A gas at normal temperature is suddenly compressed to one-fourth of its original volume. If \(\frac{\mathrm{C}_{\mathrm{p}}}{\mathrm{C}_{\mathrm{v}}}=\gamma=1.5\), then the increase in its temperature is

Given that, \(\mathrm{V}_2=\frac{\mathrm{V}_1}{4}, \frac{\mathrm{C}_{\mathrm{p}}}{\mathrm{C}_{\mathrm{v}}}=\gamma=1.5\)

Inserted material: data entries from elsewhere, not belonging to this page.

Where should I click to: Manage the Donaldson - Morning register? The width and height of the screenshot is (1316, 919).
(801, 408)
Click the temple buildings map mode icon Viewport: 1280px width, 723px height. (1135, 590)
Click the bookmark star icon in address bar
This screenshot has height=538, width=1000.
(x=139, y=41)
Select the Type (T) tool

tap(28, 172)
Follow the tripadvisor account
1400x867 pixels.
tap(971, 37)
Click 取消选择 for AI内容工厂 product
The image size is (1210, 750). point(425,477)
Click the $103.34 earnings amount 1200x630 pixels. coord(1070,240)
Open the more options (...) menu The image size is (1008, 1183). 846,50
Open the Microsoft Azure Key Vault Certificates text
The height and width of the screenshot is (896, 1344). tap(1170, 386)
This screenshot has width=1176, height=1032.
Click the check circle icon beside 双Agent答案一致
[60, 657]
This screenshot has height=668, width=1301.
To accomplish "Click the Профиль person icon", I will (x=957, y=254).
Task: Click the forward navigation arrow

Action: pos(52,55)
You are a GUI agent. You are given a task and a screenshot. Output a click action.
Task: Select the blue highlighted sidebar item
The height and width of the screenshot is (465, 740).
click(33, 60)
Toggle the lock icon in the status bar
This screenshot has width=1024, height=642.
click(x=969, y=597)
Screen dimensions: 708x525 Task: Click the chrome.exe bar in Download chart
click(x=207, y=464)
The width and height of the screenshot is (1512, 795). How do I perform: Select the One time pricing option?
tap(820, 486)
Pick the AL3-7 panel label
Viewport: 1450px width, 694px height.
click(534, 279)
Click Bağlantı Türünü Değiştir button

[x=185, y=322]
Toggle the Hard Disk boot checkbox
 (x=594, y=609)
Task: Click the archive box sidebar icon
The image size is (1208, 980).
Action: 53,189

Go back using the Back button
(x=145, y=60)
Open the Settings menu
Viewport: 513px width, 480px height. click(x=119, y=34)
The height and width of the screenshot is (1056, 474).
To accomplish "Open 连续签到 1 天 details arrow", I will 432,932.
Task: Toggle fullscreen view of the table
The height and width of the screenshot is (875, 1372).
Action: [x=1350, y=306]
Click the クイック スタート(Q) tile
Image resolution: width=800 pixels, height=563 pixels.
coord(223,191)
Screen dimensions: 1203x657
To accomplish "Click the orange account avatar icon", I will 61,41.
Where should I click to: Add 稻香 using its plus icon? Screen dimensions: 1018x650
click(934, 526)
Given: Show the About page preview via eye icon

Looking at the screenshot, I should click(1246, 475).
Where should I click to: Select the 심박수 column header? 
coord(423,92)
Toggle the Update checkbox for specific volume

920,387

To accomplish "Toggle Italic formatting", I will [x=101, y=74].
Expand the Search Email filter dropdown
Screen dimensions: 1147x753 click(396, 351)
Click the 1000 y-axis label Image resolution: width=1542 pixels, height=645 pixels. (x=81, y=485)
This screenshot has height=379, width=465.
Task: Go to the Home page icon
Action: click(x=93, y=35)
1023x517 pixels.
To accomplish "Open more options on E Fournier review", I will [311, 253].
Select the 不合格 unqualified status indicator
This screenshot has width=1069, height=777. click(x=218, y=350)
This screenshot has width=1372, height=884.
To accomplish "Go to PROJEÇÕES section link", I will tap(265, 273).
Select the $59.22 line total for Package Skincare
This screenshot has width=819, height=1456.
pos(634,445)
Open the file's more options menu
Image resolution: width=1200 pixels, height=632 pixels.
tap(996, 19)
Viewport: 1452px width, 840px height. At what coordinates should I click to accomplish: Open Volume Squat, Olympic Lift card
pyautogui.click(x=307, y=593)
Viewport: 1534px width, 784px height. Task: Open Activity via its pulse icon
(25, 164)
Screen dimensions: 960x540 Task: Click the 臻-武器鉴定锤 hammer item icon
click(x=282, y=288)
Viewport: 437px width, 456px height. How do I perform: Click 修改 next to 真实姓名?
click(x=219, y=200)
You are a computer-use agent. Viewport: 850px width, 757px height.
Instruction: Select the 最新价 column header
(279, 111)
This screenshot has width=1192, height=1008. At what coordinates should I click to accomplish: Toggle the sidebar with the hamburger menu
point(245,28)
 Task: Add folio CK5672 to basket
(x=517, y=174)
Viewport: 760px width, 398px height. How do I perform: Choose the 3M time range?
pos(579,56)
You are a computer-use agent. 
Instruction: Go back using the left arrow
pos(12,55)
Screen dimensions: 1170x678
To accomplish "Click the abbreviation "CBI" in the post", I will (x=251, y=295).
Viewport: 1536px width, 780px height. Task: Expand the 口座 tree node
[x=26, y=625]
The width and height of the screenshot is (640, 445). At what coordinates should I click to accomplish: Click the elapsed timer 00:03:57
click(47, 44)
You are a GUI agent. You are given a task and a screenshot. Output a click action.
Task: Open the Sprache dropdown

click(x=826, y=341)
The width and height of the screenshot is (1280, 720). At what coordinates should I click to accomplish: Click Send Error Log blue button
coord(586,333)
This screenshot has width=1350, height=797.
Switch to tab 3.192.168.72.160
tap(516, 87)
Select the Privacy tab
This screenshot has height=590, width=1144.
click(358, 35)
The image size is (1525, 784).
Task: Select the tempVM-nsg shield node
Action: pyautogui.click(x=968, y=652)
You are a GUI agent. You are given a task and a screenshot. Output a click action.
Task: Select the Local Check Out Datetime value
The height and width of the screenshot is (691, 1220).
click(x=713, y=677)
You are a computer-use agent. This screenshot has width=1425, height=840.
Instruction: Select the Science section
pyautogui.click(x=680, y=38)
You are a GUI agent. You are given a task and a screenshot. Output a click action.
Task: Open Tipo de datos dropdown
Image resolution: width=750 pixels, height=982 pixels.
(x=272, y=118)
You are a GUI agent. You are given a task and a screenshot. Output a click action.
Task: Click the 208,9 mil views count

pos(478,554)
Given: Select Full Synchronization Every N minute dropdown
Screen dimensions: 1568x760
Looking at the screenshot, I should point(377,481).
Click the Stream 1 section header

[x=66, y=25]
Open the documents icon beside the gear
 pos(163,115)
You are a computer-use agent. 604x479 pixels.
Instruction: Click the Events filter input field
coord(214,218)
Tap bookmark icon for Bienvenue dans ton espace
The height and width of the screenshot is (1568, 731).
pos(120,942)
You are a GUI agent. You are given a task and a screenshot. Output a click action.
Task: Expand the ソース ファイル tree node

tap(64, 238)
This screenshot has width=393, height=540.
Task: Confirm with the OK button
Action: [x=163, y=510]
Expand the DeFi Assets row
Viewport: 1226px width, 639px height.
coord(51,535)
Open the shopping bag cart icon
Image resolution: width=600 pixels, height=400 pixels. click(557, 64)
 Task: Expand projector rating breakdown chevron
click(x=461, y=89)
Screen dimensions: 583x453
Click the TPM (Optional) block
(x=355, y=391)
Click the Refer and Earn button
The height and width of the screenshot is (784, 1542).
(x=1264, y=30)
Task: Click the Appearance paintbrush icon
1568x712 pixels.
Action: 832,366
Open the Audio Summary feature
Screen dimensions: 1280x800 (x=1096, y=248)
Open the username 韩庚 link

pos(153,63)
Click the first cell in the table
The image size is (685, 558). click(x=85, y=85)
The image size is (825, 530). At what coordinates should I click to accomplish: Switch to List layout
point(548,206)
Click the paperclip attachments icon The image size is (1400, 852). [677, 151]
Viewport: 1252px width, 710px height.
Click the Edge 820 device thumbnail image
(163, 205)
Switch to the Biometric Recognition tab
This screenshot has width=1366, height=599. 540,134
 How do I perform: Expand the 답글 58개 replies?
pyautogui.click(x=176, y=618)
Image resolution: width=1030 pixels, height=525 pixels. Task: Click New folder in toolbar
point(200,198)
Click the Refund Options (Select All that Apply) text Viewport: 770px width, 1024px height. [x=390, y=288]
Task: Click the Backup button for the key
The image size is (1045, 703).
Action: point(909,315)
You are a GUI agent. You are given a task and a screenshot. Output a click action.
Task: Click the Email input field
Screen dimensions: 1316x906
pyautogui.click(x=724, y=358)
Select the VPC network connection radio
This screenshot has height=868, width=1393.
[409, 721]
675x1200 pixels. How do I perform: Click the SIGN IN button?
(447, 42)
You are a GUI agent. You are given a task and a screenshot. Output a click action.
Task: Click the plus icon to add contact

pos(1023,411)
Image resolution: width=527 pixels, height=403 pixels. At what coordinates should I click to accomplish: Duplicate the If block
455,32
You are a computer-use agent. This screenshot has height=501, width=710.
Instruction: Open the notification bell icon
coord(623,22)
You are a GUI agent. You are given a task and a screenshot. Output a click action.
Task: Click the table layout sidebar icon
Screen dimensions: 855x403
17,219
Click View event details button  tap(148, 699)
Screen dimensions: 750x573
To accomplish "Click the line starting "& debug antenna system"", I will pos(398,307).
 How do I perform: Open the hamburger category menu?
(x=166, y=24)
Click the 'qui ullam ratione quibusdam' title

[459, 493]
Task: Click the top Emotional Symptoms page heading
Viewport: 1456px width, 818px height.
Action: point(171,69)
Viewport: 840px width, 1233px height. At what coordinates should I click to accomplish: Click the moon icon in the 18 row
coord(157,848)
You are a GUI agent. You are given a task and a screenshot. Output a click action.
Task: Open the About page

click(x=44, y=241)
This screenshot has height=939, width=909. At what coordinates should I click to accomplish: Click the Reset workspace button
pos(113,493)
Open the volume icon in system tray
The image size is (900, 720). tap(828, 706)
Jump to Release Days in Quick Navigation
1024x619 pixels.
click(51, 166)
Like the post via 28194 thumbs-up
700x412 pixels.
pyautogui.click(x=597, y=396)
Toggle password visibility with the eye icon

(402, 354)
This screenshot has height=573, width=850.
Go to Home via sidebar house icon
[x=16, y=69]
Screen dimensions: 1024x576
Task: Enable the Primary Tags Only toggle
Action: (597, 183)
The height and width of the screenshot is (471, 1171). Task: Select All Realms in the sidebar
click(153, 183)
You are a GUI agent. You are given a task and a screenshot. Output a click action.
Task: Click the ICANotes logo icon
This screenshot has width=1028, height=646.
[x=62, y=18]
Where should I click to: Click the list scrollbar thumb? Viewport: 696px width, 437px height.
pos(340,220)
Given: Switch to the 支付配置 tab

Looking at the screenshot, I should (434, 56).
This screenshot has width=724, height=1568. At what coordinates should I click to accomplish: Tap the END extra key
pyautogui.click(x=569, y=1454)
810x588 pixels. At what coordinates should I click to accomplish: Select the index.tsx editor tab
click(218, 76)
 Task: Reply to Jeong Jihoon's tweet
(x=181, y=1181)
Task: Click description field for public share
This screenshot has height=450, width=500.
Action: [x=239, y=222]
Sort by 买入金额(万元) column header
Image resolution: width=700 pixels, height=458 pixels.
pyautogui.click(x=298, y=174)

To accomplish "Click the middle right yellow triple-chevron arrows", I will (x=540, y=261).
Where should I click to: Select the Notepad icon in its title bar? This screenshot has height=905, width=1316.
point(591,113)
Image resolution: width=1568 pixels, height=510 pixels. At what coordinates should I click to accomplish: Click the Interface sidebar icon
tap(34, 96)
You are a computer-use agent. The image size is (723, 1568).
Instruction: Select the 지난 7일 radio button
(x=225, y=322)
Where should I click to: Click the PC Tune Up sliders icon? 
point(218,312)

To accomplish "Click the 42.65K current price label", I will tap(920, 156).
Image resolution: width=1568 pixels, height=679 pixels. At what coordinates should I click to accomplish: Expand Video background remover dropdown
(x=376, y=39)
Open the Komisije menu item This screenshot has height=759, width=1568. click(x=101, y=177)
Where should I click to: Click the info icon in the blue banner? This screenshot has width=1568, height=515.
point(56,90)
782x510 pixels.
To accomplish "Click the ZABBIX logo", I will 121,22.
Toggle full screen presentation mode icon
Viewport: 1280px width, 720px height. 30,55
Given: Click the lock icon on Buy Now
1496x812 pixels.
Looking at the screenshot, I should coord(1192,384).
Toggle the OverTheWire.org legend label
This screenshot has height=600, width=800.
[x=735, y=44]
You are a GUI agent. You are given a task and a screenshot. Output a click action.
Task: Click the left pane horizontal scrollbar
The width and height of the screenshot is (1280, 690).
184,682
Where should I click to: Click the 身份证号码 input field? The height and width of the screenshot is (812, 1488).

As the process is sudden, it is an adiabatic expansion,
\(
\begin{aligned}
& \therefore \quad \mathrm{T}_1 \mathrm{~V}_1^{\gamma-1}=\mathrm{T}_2 \mathrm{~V}_2^{\gamma-1} \\
& \therefore \quad \mathrm{T}_2=\mathrm{T}_1\left(\frac{\mathrm{V}_1}{\mathrm{~V}_2}\right)^{\gamma-1} \\
& =\mathrm{T}_1(4)^{\gamma-1} \\
& =\mathrm{T}_1 \times(4)^{0.5} \\
& =2 \mathrm{~T}_1 \\
& \therefore \quad \mathrm{T}_2-\mathrm{T}_1=\mathrm{T}_1 \\
& \therefore \quad \mathrm{T}_2-\mathrm{T}_1=273 \mathrm{~K} \quad\left(\because \mathrm{T}_1=\text { Normal temperature }\right)
\end{aligned}
\)